The menu for the January 29 dinner turns out to be a choice between Vegetarian Wellington and Stuffed Tilapia. Those who signed up for Chicken are now signed up for Tilapia. If you want to change, send e-mail PRONTO to Barb LeGarde – use the Groupwise link in the sidebar. Vegetairan Wellington is not a cooked vegetarian; it is a crust wrapped around savory vegetables. Tilapia is the current craze of non-fishy fish, as reported in the Washington Post:
Two Sides to Every Tilapia
It’s Mild and Eco-Friendly. Consumers Have Caught On, but Chefs Aren’t Hooked.
By Walter Nicholls, Washington Post Staff Writer
It’s the fish that chefs love to hate but shoppers prize, and both for the same reason: This fish isn’t fishy. The consumers are winning the debate, though, and tilapia is swimming its way to ubiquity, thanks to selective breeding programs, improvements in farming efficiency, skilled marketing and the commitment of some big grocery chains.

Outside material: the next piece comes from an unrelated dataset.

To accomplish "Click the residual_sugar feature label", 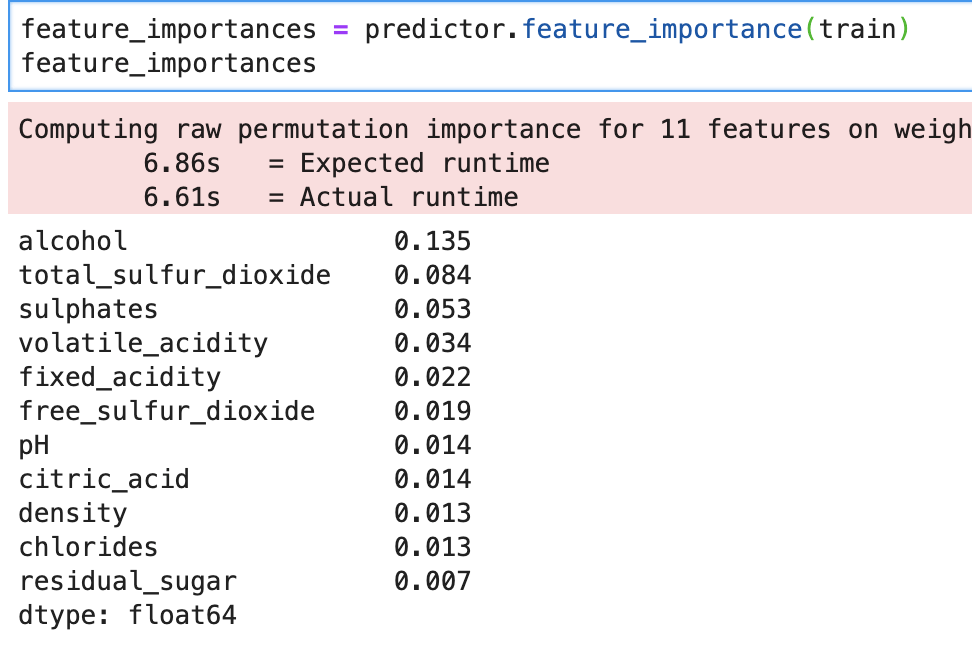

That it’s ecologically sustainable and relatively cheap doesn’t hurt, either. In just a few years, Americans’ annual consumption of tilapia has quadrupled, from a quarter-pound per person in 2003 to a full pound in 2006. The National Marine Fisheries Service now ranks it as the fifth-most-consumed seafood in the nation, still far behind shrimp (at 4.4 pounds per person a year) but growing fast. Researchers think tilapia is destined to be one of the most important farmed seafood products of the century.